The Charge of the Light Brigade
Alfred, Lord Tennyson
Half a league, half a league,
Half a league onward,
All in the valley of Death
Rode the six hundred.
"Forward, the Light Brigade!
"Charge for the guns!" he said:
Into the valley of Death
Rode the six hundred.
"Forward, the Light Brigade!"
Was there a man dismay'd?
Not tho' the soldier knew
Someone had blunder'd:
Their's not to make reply,
Their's not to reason why,
Their's but to do and die:
Into the valley of Death
Rode the six hundred.
Cannon to right of them,
Cannon to left of them,
Cannon in front of them
Volley'd and thunder'd;
Storm'd at with shot and shell,
Boldly they rode and well,
Into the jaws of Death,
Into the mouth of Hell
Rode the six hundred.
Flash'd all their sabres bare,
Flash'd as they turn'd in air,
Sabring the gunners there,
Charging an army, while
All the world wonder'd:
Plunged in the battery-smoke
Right thro' the line they broke;
Cossack and Russian
Reel'd from the sabre stroke
Shatter'd and sunder'd.
Then they rode back, but not
Not the six hundred.
Cannon to right of them,
Cannon to left of them,
Cannon behind them
Volley'd and thunder'd;
Storm'd at with shot and shell,
While horse and hero fell,
They that had fought so well
Came thro' the jaws of Death
Back from the mouth of Hell,
All that was left of them,
Left of six hundred.
When can their glory fade?
O the wild charge they made!
All the world wondered.
Honor the charge they made,
Honor the Light Brigade,
Noble six hundred.
Tennyson's poem was inspired by an incident at the Battle of Balaclava during the Crimean War 153 years ago.

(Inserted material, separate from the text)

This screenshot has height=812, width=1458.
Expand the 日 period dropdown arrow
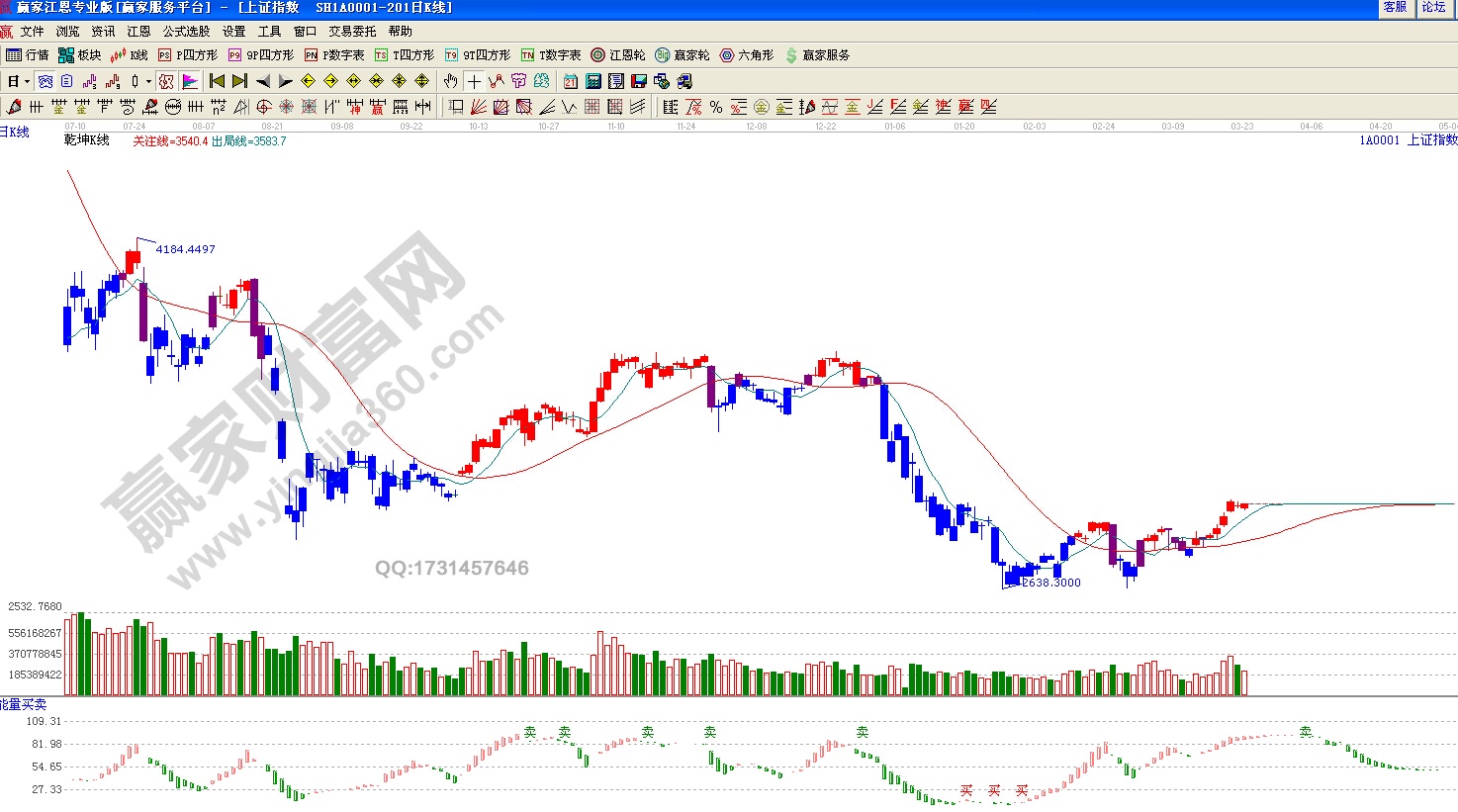point(27,81)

On September 13, 2007, President George Bush spoke to the American people informing us that the "surge" is a success and that we must maintain our troop presence there at surge level for additional months, with the American military presence in Iraq for years to come.
(What the Light Brigade didn't know was that the blunder was an attack against the wrong target.)
Is there an analogy between the Crimean War and the U.S. invasion of Iraq?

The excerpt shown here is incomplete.